The discrepancy between the strong association of OSA with resistant hypertension and its weak association with less severe hypertension, remains only partly explained by a biological gradient. The report from the Vitoria Sleep Cohort study advances the knowledge on this conundrum (28). This is a post hoc analysis of a longitudinal study designed to assess the association between OSA and hypertension. In the main report, the association between OSA and hypertension was non-significant after adjustment for confounding (21). In the present report, the authors explored the sex differences in the association between OSA and incidence of moderate to severe hypertension. A total of 1,521 subjects aged 30 to 70 years were followed for 7.5±0.8 years. OSA at baseline was measured by the respiratory disturbance index (RDI). Among men, the incidence of stage 2 hypertension increased in parallel with the increase in RDI. For a RDI ≥14, the odds ratio for stage-2 hypertension was 2.54 (95% CI: 1.09–5.95). The risks for women were similar, but not significant. The authors concluded that OSA is a risk for moderate to severe hypertension among men, but the lack of significance for women was due to the lack of statistical power (21 cases in 650 women versus 69 in 505 men).
The well-known a priori biological explanation for a sex difference in the OSA-hypertension relationship is the OSA-preventing effect of female hormones (29). Because around 75% of women in their sample were below 50 years old, i.e., in their reproductive age, hormonal influences might explain 77% of women being non-OSA cases. In any OSA severity category, men were twice as likely to develop stage 2 hypertension. Women older than 56 years with neck circumference >35.3 cm (n=25) were at about 30 times higher odds of incident hypertension than their younger and slimmer counterparts (n=526). While hormones and obesity explain sex differences in OSA prevalence, there is no easy way to elucidate sex differences in the consequences of OSA, namely, the incidence of stage 2 hypertension. It is necessary to consider the sample being underpowered to allow significant differences.

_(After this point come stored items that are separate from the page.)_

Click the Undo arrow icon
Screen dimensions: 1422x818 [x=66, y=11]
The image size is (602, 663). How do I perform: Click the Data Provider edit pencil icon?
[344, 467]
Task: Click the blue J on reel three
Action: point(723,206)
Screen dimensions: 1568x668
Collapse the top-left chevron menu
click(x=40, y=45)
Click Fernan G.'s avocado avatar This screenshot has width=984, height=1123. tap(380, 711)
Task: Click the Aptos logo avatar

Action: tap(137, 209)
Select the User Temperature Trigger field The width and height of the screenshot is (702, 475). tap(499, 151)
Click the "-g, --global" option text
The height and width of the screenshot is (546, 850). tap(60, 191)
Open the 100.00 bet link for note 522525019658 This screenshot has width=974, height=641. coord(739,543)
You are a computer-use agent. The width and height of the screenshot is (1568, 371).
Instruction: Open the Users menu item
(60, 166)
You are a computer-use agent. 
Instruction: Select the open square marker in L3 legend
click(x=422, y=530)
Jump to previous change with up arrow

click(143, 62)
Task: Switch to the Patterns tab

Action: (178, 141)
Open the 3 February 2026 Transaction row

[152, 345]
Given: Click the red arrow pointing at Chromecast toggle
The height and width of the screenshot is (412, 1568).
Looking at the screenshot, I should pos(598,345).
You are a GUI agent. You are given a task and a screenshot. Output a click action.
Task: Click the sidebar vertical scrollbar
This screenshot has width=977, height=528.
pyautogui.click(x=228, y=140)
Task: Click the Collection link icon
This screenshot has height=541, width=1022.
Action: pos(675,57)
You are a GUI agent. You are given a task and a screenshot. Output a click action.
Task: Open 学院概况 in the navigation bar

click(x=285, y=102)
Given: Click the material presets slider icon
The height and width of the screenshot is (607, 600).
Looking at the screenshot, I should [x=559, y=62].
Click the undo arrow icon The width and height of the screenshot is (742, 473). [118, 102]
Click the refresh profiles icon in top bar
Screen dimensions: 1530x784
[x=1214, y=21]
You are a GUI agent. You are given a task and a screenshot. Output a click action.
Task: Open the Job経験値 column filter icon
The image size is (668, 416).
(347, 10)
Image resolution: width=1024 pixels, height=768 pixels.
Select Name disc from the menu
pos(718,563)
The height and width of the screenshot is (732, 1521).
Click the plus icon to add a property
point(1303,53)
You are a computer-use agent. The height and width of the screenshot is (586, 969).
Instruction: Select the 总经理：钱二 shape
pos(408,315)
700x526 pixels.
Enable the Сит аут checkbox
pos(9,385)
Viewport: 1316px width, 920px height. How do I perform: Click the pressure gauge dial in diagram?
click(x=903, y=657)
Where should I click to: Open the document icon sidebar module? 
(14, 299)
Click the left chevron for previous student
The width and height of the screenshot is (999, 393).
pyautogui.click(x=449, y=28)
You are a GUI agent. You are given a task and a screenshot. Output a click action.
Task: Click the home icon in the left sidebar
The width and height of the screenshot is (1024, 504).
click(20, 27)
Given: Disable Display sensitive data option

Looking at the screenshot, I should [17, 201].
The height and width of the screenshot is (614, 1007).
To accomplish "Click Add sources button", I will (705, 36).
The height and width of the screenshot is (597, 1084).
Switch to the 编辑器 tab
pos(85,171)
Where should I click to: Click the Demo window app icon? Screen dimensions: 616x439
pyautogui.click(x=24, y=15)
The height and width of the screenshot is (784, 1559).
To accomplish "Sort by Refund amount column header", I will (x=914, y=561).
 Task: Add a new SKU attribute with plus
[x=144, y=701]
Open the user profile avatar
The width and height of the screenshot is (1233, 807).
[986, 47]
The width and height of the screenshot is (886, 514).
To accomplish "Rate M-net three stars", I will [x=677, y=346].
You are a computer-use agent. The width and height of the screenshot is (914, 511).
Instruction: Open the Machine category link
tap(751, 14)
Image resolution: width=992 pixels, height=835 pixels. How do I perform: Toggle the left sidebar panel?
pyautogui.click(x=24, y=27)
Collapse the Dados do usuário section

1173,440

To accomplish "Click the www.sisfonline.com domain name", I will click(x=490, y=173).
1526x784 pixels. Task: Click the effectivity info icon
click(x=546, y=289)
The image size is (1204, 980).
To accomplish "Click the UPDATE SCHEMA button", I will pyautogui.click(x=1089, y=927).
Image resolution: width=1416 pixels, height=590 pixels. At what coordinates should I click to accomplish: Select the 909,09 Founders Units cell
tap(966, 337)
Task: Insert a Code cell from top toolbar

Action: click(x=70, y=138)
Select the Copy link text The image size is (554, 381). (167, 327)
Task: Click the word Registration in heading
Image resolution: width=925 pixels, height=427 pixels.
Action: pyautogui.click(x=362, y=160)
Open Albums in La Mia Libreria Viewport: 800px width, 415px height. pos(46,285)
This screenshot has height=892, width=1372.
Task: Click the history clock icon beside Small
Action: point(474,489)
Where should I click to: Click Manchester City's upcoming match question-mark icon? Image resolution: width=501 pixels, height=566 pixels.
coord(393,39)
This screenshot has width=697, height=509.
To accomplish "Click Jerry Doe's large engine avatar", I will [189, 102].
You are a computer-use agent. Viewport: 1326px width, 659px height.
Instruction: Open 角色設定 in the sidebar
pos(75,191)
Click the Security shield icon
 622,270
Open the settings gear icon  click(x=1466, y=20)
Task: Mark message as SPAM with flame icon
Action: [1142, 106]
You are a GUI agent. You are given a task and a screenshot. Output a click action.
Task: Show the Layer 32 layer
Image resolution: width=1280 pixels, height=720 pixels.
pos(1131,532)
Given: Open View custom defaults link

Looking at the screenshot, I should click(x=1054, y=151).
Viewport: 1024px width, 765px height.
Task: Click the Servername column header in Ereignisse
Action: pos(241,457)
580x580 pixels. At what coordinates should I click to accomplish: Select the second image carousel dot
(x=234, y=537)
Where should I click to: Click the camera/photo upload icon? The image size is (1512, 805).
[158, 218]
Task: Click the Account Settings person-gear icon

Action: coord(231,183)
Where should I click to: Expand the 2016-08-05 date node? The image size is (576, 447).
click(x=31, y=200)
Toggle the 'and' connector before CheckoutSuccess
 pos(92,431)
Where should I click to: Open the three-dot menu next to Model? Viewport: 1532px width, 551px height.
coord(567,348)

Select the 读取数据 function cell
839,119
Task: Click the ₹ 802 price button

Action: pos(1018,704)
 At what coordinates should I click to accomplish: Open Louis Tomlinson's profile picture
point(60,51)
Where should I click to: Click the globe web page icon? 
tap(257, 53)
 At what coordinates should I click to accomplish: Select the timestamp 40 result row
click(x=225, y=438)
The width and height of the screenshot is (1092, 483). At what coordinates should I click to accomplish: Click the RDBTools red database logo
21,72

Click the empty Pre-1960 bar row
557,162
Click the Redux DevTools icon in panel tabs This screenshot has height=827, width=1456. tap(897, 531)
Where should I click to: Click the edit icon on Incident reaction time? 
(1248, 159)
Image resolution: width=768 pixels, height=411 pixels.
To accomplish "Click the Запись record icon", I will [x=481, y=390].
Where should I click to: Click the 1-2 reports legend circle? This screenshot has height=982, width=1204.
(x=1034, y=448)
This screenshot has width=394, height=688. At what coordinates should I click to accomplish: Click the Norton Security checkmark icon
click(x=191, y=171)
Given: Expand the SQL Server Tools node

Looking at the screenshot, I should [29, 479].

Beyond the sex difference, the novelty of this study was the finding of OSA being a risk factor only for stage-2 hypertension. It supports the concept of a risk gradient. Cano-Pumarega and associates’ data are in a middle point of a spectrum which has at one end the low risk imparted by OSA for stage-1 hypertension and at the other extreme, the high risk for resistant hypertension. This intermediate risk for moderate to severe hypertension suggests that OSA is not a player at the inception of hypertension, when the classical pathogenic mechanisms of maladaptation to chronic sodium overload prevail. Later in life, as the prevalence of obesity and OSA increases, these two factors trigger additional mechanisms of BP increase, as sympathetic hyperactivity, oxidative stress, inflammation, and endothelial dysfunction. The addition of the OSA-mediated mechanisms will make already hypertensive individuals to progress to more advanced stages of hypertension. This is plausible considering Cano-Pumarega and associates’ results for moderate to severe hypertension and the many studies at the extreme of the spectrum, involving resistant hypertension.
If such gradient is more than a statistical finding and is truly a biological, aging-dependent phenomenon, the approaches to abort the course of such irregular cardiovascular and respiratory adaptations should be focused on the prevention of obesity and hypertension at younger ages.
Conflicts of Interest: The authors have no conflicts of interest to declare.